2\. Various types of gold standards have failed many times in history,
including pegs to gold. The reason is almost always the same: countries will
overspend no matter what currency they use - wars/militarism are often the
excuse. Notable failures include:

\- helping worsen, if not cause, the US Great Depression (US Fed decided to
defend the peg to gold);

\- helping cause the Weimar German hyperinflation (due to the victors taking
almost all the German gold reserves for WWI reparations).

3\. Free floating, market-traded fiat currencies solved the core problem of a
physical _fixed_ currency like gold. But like gold, they do not, nor can they,
prevent governments continuing to overspend. However, they do allow a
mechanism to _punish_ them for doing so, i.e. the capital markets!

Unfortunately, the capital markets are unable to enforce their own brand of
spanking and consolation in this case because there are no individual
currencies per government in the Eurozone.
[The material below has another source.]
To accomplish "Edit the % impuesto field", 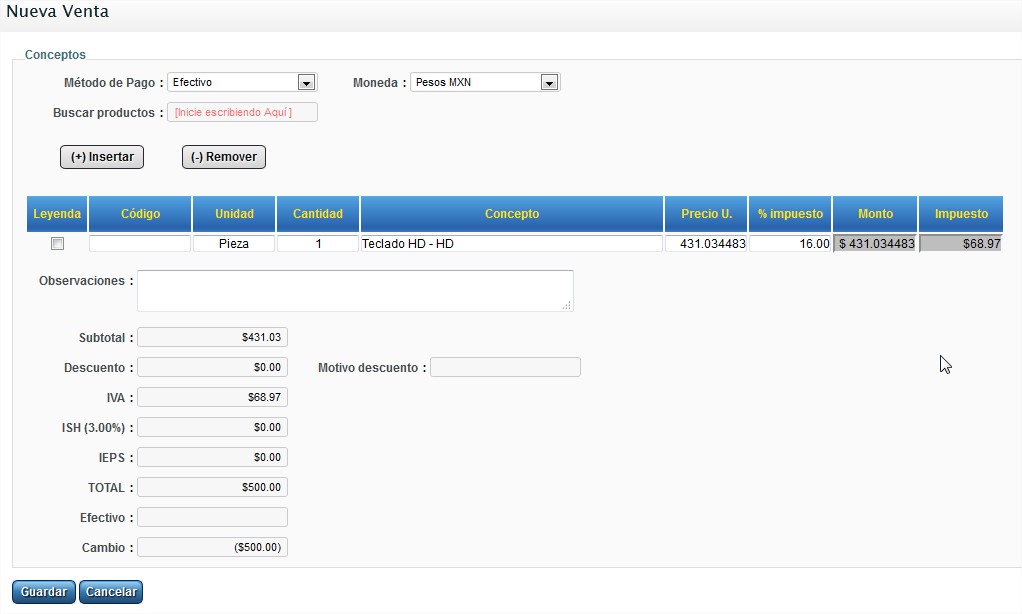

So, it has to whip them using the
main stick it has left which are the separate sovereign debts, but cannot
console them with lower currencies.

After leaving these individual sovereign debt markets in droves and therefore
causing government borrowing costs for EZ countries to soar to unsustainable
levels, everyone in the markets is finally starting to realise there is no
upside in being involved in a common currency which is killing its members.

Locked in a sub-optimal currency area, unable to raise affordable funds,
unable to devalue currency, forced to reduce debt levels by austerity, no
ability to import inflation (which would reduce real level of debts) because
the world economy is entering a downturn, no fiscal union therefore no fiscal
transfers, uncompetitive industries and low productivity due to decades of
binge spending, therefore low or negative growth outlook...

This is a painful way for any sovereign to live and at some point _something
has to give_!

------
dman
I have always been interested in how the Euro does in the long run given that
it is not directly backed by taxation and given that the central body does not
appear to have the broad mandate to enforce a fiscal policy for the entire
Eurozone. The next year should be really educational in this regard.

------
dreamdu5t
The Euro is a tragedy of the commons. Each individual country can benefit from
using the central bank but all share the costs.

Why are there still people trying to convince us that the mere existence of
more lenders is a solution to debt?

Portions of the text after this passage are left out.